Christel, a mother of two, is currently Project Department Manager at Serimax. She tells us about her love of the job and what it means to be a woman in the welding business.
Christel, to begin, can you tell us about your training? How did you get into the world of welding?
I trained as a mechanical engineer at the Technological University of Compiègne (UTC), in the Acoustic & Industrial vibrations department because I initially wanted to manage the acoustics at concert venues. I then spent several years at the Technical Center for Mechanical Engineering (CETIM) in Senlis. My first job was to check the structural integrity of pressure vessels using Acoustic Emission Testing. But, during an initial or periodic proof test, you are above all trying to detect possible crack growth in the welds, and it was that experience which made me want to learn more about welds. So, I did an additional training course at the welding institute in Villepinte, where I obtained a diploma from the specialized welding school ESSA (Ecole Supérieure du Soudage et de ses Applications). My cohort was small, around a dozen people. Not many people were interested in welding at that time, unlike today. It was a very male-dominated world; I was the only girl in the class!
It was a demanding and difficult course, even more so because I was pregnant, which made it harder to do some of the practical welding exercises, but I did all and I am proud to have stuck it out because it was a very enriching experience. Where there’s a will there’s a way! There may not be many women with this technical background, but we can get great jobs. I think it’s all a question of motivation. But one thing is for sure; in this job you need to have a strong character!
How did you then come to work at Serimax?
We were introduced to the world of offshore welding as part of our courses, and it really sparked my interest. I got talking to one of our instructors who knew Serimax well, and I learned that this company had a lot of opportunities and adventure to offer. That’s why I wanted to join Serimax, and I began my career in 2002 as a Tender Engineer in the Tendering department. It was a very interesting first job that gave me insight into the different aspects of the company and helped me really understand the ins and outs of our business.
How did your career path then unfold?
My aim from the outset was to join the project team, which I achieved in 2011 by initially landing the job of project engineer, and then that of project manager for the EMEA region (Europe, Middle East and Asia). It is a completely different job and that is what I like about Serimax : the mobility. You can try your hand at very various jobs, both in France and abroad. In my new job, I got to experience the entire life cycle of a project, from the invitation to tender through to the production launch: define the contract, establish the project schedule, choose qualified personnel and appropriate equipment, and liaise with the client. For me, the production launch is the most interesting phase of an operational project!
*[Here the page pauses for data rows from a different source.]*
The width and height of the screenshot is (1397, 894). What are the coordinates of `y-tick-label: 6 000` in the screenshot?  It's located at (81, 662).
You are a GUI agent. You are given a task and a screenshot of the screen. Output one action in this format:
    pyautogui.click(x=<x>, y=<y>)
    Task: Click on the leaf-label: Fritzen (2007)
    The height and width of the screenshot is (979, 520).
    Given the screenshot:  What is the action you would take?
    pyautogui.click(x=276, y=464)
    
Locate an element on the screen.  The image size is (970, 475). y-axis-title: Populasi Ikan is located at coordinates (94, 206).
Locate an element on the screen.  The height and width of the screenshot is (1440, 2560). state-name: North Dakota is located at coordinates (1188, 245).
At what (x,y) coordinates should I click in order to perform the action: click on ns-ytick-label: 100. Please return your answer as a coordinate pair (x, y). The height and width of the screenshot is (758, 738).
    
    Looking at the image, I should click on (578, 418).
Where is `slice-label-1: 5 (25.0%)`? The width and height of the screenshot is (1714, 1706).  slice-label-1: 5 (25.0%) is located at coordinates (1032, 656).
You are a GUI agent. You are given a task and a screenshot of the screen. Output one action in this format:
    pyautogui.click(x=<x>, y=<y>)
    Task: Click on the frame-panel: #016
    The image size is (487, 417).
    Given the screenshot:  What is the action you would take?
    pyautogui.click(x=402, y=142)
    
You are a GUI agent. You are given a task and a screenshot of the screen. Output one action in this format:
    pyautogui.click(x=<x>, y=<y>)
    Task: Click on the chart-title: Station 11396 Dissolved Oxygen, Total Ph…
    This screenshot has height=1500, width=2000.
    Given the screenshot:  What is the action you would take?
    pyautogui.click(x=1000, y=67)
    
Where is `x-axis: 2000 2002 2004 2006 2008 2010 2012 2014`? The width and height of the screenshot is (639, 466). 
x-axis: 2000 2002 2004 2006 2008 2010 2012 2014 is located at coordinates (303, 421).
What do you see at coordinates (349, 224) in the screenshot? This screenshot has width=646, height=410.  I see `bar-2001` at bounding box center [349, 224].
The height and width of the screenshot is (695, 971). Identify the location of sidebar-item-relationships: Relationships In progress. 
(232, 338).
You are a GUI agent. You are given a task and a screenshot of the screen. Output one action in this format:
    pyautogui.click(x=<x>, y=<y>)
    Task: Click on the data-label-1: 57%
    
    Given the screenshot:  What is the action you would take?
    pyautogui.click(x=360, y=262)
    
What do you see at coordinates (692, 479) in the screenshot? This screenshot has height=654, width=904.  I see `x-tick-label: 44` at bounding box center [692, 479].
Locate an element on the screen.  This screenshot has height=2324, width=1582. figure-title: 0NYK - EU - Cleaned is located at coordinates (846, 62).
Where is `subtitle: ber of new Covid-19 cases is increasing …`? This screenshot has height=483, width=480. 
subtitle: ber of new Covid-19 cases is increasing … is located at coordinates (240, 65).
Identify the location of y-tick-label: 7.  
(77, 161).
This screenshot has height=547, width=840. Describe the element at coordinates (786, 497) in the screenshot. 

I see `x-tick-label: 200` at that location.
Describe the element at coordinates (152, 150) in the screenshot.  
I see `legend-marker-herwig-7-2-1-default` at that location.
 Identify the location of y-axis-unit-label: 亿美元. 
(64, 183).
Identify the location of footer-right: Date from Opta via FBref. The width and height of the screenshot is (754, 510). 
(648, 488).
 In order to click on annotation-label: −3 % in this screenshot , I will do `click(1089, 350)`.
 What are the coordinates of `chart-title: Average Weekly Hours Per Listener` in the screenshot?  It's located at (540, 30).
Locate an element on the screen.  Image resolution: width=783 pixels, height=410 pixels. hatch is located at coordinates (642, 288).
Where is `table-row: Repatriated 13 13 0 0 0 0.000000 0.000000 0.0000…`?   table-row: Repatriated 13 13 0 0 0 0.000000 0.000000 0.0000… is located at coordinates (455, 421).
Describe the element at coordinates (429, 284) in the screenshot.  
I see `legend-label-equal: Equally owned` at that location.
Can you describe an average day’s work?
At that time, most of the operational projects were offshore, with the team working 24/7, and because I was the main contact person for our clients, I always had my phone close by. For me, responsiveness and communication are essential for good teamwork. No one person has all the skills, so the key is finding the right person to deal with the issue in hand. Being a project manager is like conducting an orchestra. You need a group of talented musicians to carry off the best performance possible. Our projects involve large budgets, and every wasted minute is expensive. The success of a project depends on respect, confidence and honesty between the teams on the field and me, coordinating from the office. Excellent interpersonal relations are absolutely essential. Another challenge was that we were often working on several projects at once. When one starts up, another may just be going into production or be in the qualification phase, while others are coming to an end. So you need to be very flexible and know how to adapt to any situation.
Can you give us an example of a project that really made an impact on you?
Yes, the CLOV project in Angola. It was the first time that we had used our SATURNAX 09 welding equipment on a worksite. I got the opportunity to be mobilized onboard the Pipelay vessel Borealis, and it was fascinating to see the worksite “up close”, as and to be part of such a close-knit team. It was hard work. We were on our feet at least 12 hours a day every day of the week, over a long period of time. I learned a great deal on this project, not only technically but also about the cultures of the other staff working at the site.
How did you get to where you are today at Serimax?
After several operational projects, I had the opportunity to lead the EMEA-CIS Project team. It was another challenge of managing Project Managers & Engineers, and I think I succeeded rather well, guiding, and supporting my team on a daily basis, always with the desire to achieve operational excellence for the satisfaction of our customers. Still looking for new challenges, I then decided to move to R&D and take part in the design and manufacturing of our new welding equipment. Back to project management with very ambitious goals to achieve in terms of delivery times and manufacturing cost control, it was yet another great experience with new internal & external stakeholders. This eventually led me to my current position as head of a newly created Project Department for the development of new equipment with the aim of building a strong team of Project Managers and prototypes, capable of managing complex developments in accordance with company strategic requirements. Managing people but also projects, whatever they are, that’s really what I like to do! It’s so exciting! This is how, when I take a quick look in the rear-view mirror, I realize that it has already been 20 years at Serimax, with so many different and enriching positions and experiences. In the end, my ESSA instructor was right: what an adventure at Serimax! and I’m now convinced that being a woman in such male environment should be considered an asset.